Engel books reservations for his guests at restaurants all over town and has the ability to partner with outside businesses to provide his guests with a wide option of activities. “We always refer people to the local flavor,” he says. “That’s what people want who come to Harrisonburg.”
There’s a strange dichotomy at the bed and breakfast.
“It’s a business but it’s not a business.

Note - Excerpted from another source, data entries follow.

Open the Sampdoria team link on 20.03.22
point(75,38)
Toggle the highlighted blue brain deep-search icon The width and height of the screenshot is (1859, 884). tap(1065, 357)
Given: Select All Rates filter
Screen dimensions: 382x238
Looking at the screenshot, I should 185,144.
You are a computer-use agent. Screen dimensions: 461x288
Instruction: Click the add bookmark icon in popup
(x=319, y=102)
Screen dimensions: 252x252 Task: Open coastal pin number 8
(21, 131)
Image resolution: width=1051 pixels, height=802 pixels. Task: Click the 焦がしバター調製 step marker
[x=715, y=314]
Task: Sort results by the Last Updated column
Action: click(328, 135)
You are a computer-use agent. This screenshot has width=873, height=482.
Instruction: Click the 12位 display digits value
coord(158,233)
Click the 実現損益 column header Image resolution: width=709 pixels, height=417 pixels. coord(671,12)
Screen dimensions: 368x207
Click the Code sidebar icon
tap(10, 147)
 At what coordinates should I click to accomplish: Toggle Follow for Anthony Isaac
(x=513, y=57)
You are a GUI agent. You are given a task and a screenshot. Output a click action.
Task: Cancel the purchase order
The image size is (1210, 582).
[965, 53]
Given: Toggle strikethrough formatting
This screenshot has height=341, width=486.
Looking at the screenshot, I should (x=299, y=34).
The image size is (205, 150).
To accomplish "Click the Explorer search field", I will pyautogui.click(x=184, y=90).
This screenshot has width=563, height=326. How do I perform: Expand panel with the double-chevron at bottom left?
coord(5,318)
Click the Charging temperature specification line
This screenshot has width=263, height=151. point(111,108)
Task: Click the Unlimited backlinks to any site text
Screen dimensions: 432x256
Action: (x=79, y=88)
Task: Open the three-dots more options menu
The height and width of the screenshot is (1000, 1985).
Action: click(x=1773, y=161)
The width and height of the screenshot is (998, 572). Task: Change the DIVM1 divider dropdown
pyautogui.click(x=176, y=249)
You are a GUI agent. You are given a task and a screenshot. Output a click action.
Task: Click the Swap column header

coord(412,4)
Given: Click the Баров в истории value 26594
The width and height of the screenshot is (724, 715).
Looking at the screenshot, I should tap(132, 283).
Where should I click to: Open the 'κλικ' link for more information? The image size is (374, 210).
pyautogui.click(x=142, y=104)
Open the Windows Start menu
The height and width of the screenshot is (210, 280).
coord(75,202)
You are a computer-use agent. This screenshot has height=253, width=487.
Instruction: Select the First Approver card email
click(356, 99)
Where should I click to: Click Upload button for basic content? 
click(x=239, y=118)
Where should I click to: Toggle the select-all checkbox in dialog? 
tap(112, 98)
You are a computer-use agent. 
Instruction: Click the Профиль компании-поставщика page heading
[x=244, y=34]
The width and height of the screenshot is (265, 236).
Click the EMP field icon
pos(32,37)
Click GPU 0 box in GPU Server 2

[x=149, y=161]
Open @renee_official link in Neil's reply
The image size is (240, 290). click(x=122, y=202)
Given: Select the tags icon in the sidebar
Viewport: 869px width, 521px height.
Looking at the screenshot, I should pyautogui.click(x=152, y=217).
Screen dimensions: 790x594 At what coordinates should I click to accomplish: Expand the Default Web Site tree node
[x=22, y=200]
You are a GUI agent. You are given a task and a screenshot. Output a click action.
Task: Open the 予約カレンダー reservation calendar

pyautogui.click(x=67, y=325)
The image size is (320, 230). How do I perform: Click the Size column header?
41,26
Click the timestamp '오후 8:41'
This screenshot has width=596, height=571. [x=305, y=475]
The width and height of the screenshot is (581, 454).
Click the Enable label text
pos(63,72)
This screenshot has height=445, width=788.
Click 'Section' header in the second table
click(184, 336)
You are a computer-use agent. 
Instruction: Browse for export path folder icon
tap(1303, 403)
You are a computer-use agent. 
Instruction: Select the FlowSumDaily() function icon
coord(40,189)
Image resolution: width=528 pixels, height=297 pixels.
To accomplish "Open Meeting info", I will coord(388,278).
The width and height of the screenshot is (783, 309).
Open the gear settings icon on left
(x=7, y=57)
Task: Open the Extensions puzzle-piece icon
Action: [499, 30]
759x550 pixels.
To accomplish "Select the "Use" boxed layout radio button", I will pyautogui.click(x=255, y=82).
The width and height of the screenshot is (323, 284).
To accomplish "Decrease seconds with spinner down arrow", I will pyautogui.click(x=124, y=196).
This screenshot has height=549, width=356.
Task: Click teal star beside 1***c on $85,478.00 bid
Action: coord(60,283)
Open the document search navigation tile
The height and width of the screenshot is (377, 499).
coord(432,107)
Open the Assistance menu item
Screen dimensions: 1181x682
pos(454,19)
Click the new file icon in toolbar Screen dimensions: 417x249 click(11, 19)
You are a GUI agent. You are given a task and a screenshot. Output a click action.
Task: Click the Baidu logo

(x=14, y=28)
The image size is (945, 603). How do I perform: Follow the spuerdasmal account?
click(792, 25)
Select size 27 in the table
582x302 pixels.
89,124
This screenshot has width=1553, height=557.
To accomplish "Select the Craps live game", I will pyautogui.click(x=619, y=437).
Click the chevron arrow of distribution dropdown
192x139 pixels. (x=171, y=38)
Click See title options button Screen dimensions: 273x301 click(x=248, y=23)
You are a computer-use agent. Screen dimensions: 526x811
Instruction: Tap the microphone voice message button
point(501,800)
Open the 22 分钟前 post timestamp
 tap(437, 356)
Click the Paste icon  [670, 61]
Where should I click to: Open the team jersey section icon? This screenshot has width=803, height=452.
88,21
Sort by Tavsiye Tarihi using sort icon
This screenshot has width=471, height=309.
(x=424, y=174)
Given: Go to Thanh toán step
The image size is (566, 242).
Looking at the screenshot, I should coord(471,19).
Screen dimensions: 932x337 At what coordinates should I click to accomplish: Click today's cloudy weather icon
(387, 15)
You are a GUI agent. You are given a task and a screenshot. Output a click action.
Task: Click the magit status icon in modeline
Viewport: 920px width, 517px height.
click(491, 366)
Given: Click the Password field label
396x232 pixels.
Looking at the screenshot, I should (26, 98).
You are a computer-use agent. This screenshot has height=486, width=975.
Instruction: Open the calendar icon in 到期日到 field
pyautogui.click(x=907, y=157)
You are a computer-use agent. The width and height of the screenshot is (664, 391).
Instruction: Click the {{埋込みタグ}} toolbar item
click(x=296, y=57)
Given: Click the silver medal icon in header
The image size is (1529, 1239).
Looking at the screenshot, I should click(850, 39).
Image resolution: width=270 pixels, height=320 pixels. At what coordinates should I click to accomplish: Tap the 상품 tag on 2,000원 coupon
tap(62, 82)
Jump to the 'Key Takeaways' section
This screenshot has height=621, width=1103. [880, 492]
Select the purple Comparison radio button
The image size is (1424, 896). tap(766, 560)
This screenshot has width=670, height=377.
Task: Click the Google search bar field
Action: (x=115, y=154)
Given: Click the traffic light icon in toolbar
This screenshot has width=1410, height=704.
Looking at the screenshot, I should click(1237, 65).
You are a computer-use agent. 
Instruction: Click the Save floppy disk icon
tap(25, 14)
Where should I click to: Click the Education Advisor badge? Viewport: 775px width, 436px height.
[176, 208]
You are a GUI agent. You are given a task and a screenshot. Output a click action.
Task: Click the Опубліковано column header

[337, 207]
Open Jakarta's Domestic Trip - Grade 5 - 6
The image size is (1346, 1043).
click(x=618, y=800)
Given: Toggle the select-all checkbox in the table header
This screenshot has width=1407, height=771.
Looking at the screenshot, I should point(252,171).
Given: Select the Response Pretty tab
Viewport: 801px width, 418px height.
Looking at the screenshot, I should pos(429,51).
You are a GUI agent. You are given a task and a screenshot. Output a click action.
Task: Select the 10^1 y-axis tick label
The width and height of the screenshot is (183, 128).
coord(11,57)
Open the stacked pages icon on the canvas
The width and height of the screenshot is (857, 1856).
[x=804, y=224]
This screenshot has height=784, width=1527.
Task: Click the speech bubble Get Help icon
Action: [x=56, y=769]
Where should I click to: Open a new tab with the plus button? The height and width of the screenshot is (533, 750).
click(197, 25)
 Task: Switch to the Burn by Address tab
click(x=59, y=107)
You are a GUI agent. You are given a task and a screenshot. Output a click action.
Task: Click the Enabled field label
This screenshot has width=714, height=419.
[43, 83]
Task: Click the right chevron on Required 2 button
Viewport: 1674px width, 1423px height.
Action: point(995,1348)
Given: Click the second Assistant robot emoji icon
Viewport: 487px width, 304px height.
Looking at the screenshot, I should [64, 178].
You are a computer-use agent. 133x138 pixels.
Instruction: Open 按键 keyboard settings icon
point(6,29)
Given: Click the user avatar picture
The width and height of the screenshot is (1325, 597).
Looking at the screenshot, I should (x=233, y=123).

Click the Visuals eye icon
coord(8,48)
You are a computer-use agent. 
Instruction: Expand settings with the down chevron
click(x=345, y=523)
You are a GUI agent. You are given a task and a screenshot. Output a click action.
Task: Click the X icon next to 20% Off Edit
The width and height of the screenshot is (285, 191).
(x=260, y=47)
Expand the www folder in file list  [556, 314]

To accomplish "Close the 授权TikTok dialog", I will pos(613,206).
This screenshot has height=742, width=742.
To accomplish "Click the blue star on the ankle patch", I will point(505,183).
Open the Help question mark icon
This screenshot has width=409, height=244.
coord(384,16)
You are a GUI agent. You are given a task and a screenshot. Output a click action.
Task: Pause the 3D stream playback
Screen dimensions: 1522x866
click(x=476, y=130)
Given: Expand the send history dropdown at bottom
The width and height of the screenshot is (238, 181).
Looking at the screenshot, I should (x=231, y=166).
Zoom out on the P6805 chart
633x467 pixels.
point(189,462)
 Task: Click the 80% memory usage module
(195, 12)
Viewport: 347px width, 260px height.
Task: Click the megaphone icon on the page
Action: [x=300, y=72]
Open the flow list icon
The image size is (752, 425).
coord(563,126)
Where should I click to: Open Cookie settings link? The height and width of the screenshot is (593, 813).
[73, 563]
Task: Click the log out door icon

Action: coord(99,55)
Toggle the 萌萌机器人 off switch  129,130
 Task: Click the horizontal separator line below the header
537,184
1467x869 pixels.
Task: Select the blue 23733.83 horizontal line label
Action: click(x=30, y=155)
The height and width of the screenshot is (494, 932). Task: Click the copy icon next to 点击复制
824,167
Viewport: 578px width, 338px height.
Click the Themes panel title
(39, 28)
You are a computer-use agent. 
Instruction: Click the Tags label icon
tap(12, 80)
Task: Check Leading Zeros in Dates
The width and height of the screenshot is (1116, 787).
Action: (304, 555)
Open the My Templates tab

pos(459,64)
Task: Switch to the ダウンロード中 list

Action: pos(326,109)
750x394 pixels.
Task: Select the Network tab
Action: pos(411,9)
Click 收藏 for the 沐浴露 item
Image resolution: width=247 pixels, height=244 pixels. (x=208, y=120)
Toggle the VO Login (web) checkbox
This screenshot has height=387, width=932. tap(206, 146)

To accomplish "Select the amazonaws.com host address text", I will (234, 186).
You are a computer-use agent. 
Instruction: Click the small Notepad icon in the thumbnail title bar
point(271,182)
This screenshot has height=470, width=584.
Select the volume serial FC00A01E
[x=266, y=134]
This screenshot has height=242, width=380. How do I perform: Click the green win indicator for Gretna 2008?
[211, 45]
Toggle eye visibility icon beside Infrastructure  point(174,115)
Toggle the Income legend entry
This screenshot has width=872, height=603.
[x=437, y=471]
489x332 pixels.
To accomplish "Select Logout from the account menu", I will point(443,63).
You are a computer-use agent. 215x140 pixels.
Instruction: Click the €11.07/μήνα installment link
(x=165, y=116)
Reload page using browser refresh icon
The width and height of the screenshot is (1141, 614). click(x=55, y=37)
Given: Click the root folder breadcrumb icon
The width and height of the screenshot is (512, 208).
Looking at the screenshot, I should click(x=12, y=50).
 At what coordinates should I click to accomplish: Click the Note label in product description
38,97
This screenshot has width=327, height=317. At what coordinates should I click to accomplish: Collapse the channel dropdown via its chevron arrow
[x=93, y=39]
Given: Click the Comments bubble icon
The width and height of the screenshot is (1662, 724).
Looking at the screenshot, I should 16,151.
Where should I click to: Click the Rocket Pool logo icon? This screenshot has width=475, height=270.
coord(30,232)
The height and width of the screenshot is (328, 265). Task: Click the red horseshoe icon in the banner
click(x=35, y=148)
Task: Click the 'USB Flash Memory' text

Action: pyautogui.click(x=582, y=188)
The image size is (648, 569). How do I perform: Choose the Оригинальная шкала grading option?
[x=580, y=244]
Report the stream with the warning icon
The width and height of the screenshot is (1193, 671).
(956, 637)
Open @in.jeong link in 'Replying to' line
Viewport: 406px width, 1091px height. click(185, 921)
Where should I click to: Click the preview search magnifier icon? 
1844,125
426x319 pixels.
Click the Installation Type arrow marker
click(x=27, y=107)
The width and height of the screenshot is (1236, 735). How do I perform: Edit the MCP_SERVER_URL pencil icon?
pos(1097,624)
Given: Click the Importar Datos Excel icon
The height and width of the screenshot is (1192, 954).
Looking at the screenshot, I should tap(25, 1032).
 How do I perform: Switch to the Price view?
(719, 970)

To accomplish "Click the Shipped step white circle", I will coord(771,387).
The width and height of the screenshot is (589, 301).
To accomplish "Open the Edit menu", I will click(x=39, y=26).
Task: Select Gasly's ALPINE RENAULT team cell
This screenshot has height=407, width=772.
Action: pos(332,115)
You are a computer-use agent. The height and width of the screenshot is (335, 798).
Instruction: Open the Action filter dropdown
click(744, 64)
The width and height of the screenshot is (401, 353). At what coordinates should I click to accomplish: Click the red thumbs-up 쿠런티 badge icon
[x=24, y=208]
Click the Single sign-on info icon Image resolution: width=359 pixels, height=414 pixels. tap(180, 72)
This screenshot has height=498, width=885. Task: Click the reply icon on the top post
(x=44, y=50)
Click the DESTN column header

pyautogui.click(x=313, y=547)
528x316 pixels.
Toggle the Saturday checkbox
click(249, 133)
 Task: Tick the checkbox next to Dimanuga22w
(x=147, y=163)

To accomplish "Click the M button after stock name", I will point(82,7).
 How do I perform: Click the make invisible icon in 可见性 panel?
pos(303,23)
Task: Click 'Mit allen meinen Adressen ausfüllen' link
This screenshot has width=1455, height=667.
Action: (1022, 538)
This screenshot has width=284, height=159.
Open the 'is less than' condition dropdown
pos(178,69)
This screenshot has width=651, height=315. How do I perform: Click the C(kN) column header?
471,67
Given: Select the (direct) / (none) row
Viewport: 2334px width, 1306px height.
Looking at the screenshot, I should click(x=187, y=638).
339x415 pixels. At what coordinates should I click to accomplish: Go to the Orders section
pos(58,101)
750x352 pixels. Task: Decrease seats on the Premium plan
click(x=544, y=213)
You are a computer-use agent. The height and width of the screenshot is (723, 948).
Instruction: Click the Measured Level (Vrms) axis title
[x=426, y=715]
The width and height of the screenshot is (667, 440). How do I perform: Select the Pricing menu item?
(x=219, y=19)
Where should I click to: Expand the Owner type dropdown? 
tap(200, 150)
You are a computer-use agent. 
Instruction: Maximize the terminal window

It’s your home but it’s not your home,” says Engel as he sits on his inn’s front porch.
Kay Payne of the Strathmore house says owning and living in her B&B has been wonderful, but adds that innkeepers can experience a loss of privacy when they decide to open up their homes.
But Payne doesn’t mind. “We certainly enjoy meeting all the people,” she says.
Payne says that sometimes, people will see the sign in front of her house, stop their cars and ring her bell just to take a peek into the big yellow home behind Meems Bottom covered bridge — even if they aren’t planning to stay.
Perhaps it’s that “mystique” she mentioned earlier. That secret ingredient behind the bed and breakfast that draws people out of their busy lives and back into home, where the smell of coffee creeps through the halls at 7 a.m. and the sound of frying bacon on the stove bubbles up over the conversation at the breakfast table.
Or maybe it’s just all those blissfully wasted hours of sitting on a front porch, rocking the day away.
Whatever it is, this fall bed and breakfasts are getting ready for the busy season. And travelers across the valley just might find themselves experiencing a pinch of that special ingredient first-hand.